> _REQUEST_
Reproduce word for word the portion of the corpus linguistics passage below that begins with the words containing "According to McEnery" and ends with "pragmatics, and discourse.".

> _PROVIDED TEXT_
The literature provides various definitions of corpus linguistics:

Corpus linguistics is the investigation of linguistic research questions that have been framed in terms of the conditional distribution of linguistic phenomena in a linguistic corpus. (Stefanowitsch, 2020: 56)

A Glossary of Corpus Linguistics states:

According to McEnery and Wilson (1996: 1) it is the study of language based on examples of “real life” language use and a methodology rather than an aspect of language requiring explanation or description. (Baker et al., 2006: 50)

In other words, corpus linguistics investigates language phenomena through quantitative and/or quantitative empirical analyses, using linguistic corpora, electronic text databases representative of natural language. Corpus analysis can provide insights into linguistic patterns and structures, and can be used to investigate a wide range of linguistic phenomena, such as syntax, semantics, pragmatics, and discourse.

> _COLLECTED MATERIAL_
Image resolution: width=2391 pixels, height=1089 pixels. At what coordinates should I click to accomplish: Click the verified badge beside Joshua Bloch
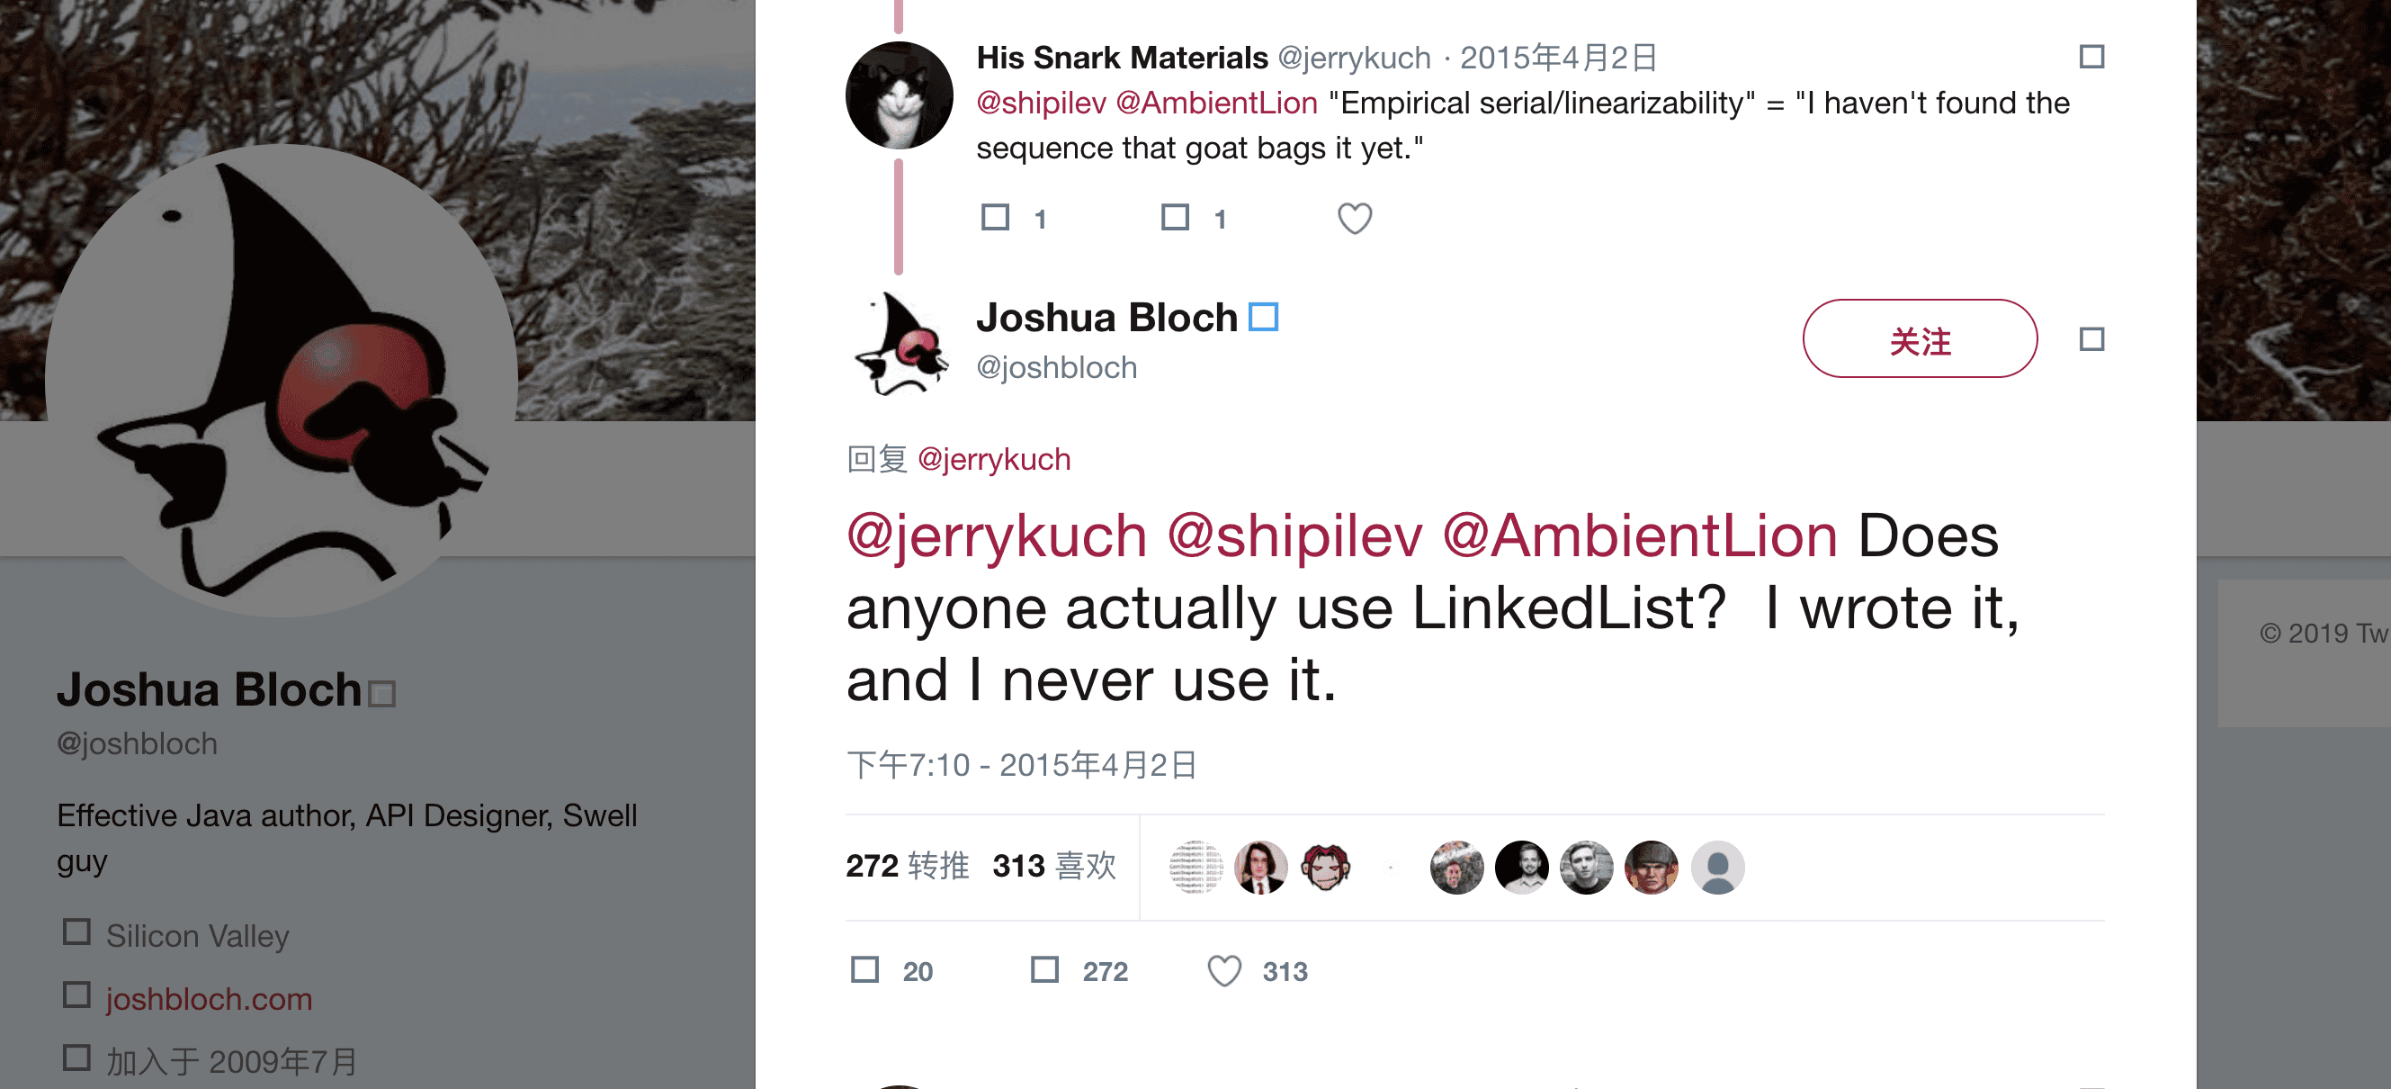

> _THE ANSWER_
According to McEnery and Wilson (1996: 1) it is the study of language based on examples of “real life” language use and a methodology rather than an aspect of language requiring explanation or description. (Baker et al., 2006: 50)

In other words, corpus linguistics investigates language phenomena through quantitative and/or quantitative empirical analyses, using linguistic corpora, electronic text databases representative of natural language. Corpus analysis can provide insights into linguistic patterns and structures, and can be used to investigate a wide range of linguistic phenomena, such as syntax, semantics, pragmatics, and discourse.